* [Problem details] Please extract the lines that start at the line containing "This screenshot has height=763, width=1515." and end after the line containing "(390, 208).", both included, copying them exactly and leaving out the pictures.

* [Provided material]
»»

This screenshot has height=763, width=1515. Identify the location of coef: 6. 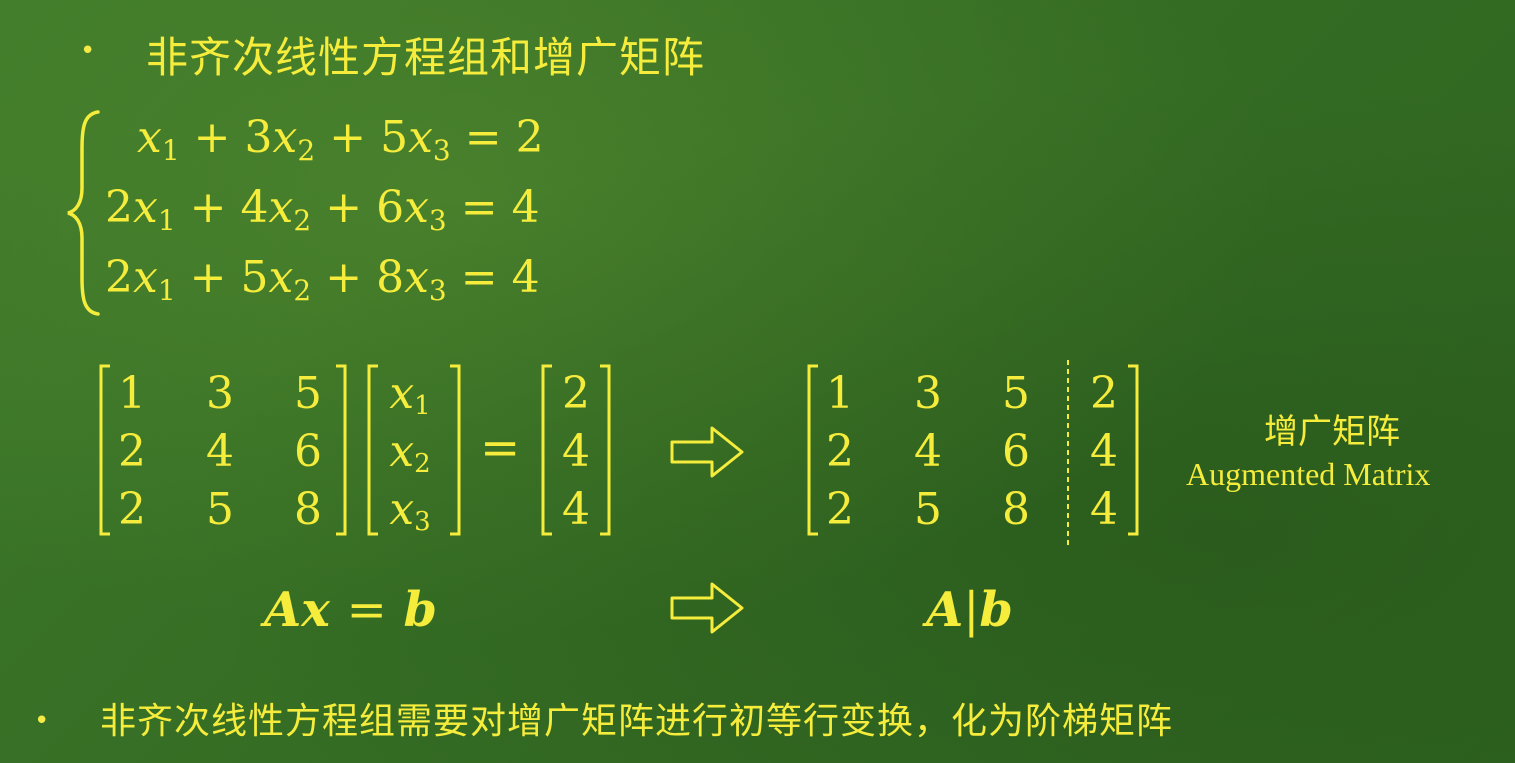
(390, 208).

««
»»

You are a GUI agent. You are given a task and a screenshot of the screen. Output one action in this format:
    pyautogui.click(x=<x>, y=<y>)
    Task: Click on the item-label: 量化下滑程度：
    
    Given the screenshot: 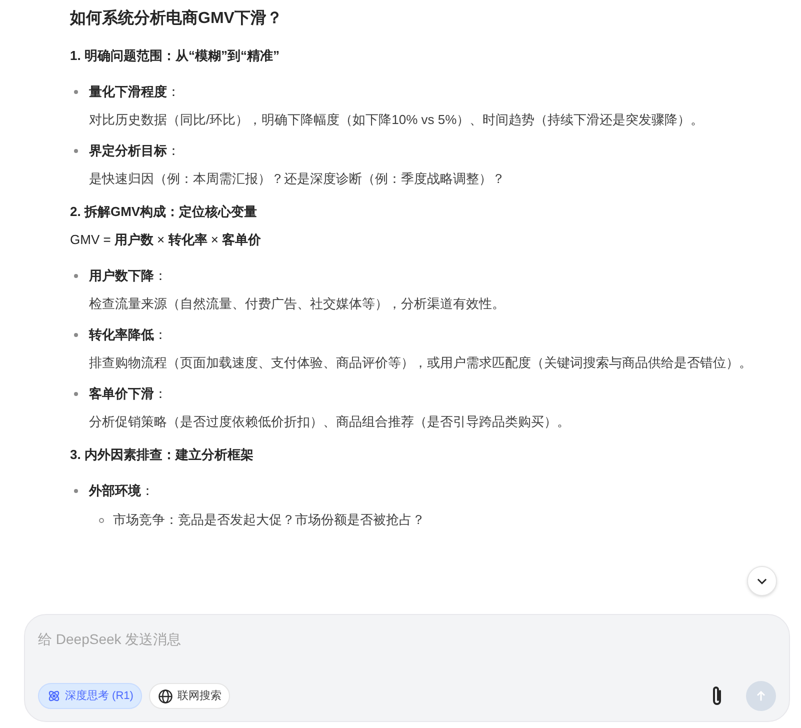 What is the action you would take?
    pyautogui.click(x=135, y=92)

««
»»

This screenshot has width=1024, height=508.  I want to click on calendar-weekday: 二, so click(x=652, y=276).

««

* [The answer]
This screenshot has height=763, width=1515. Identify the location of coef: 6. 
(390, 208).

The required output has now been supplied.